Лишь позже я узнал, что дочку Родченко зовут Варварой. В детстве все звали ее Мулей. Мулю никогда не выпускали гулять во двор, и она сидела на девятом этаже на балконе. Не помню, с чего это повелось, но собравшись внизу на „Кланькином дворе“, куда выходил балкон, мы хором кричали: „Муля, кинь чего-нибудь“. И Муля бросала с балкона всякую всячину. Книжки, кубики, старые ботинки. Разок, кажется, настольную лампу…
Пробегал по двору лохматый Давидович. О нем я слышал, что он хороший художник, но вид у него был вполне нищенский, даже на общем нищеватом фоне».
В доме № 21 по Мясницкой жили и К. Истомин, и Л. Бруни, и Р. Фальк. До конца жизни прожил в нем поэт А. Крученых.
Май: «В одной из подвальных квартир жила и работала Беатриса Юлиевна Сандомирская. Она еще кое-как переносила назойливое наше любопытство, которое привлекали многочисленные, странного вида и больших размеров деревянные скульптуры. Но наш футбол оказывался серьезной угрозой ее окнам. Тут уж она выскакивала в чем была и, страшно крича, прогоняла нас.
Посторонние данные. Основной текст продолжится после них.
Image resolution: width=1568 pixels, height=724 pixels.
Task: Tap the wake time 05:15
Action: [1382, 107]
Впрочем, такие полуподвальные, вровень с землей окна были всюду, и футбол встречал отпор во всех уголках двора.
Но и продолжался он недолго, потому что старшие ребята, как правило, отнимали мячик. На этом все и кончалось…
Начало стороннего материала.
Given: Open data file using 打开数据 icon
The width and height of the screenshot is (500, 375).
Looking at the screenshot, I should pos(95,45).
…Среди моих друзей был мальчик Леня Менес. Он тоже во дворе был „чужим“, потому что тетушка его жила в Риге, тогда за границей, и присылала какие-то маечки, штанишки, казавшиеся знаками роскоши разлагающегося Запада. С Ленькой связывало меня и то, что квартира их была на восьмом этаже, прямо под нами и, как, впрочем, все квартиры кроме нашей, имел выход и на „парадный“, и на „черный“ ход. И в экстренных случаях можно было подняться до восьмого этажа на лифте. Робко позвонить к Менесам и, пройдя через коридор и кухню, выйти на черный ход – а там один этаж и дома. Но в квартире этой жили не только Менесы, но и Сварог с красавицей женой, в открытые двери его комнаты видны были ковры, гитары. Жила там и Вера Матвеевна, экономка недавно умершего художника Архипова. И неудивительно, что иные из них с укором смотрели на мои грязные ботинки. „Ходят, таскают грязь“. Мама моя, на чью долю выпадала участь приносить тяжелые сумки с продуктами, никогда не пользовалась возможностью подняться на лифте, не желая одалживаться. Я же, заигравшись во дворе до темна, боялся подниматься по пустынной темной лестнице. Иногда страх превозмогал неловкость – звонил к Менесам. И хорошо, если дверь открывал Ленька – тогда все сходило легко. А самой страшной была недвусмысленно бурчавшая Вера Матвеевна.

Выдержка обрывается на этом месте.